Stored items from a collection
───

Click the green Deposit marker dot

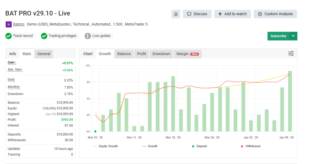click(x=95, y=131)
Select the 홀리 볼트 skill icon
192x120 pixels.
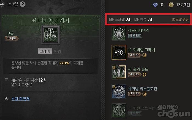click(x=119, y=72)
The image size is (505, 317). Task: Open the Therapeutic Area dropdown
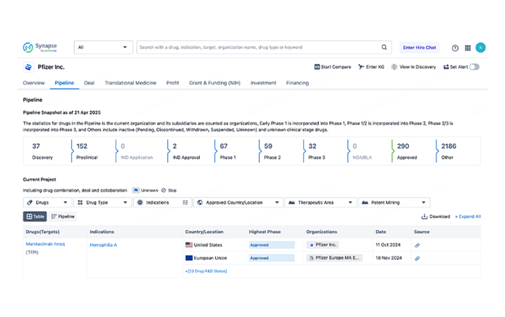coord(320,203)
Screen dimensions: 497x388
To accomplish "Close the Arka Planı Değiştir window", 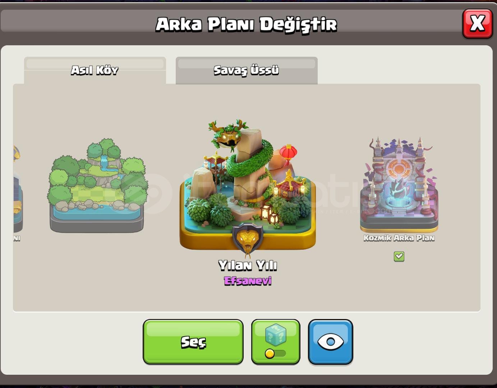I will (x=477, y=24).
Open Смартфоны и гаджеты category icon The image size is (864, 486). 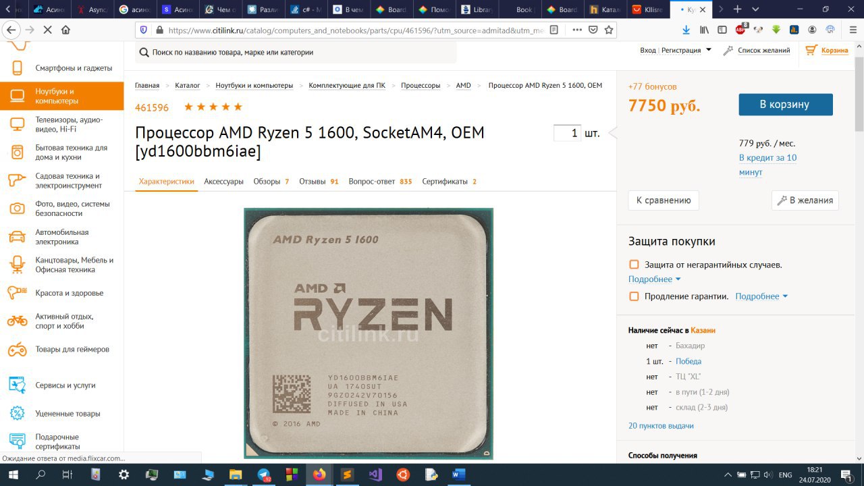18,68
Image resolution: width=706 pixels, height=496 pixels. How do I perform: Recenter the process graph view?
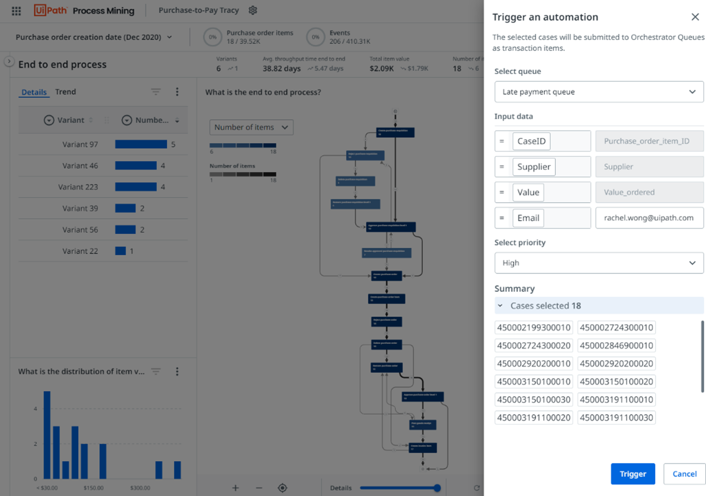coord(282,487)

───

In the records above, find the line that contains "Image resolution: width=706". Retype it and every line after it, exactly, leaving out all pictures.

§ **SOLUTION TO THE PROBLEM**
Image resolution: width=706 pixels, height=496 pixels. How do I perform: Recenter the process graph view?
coord(282,487)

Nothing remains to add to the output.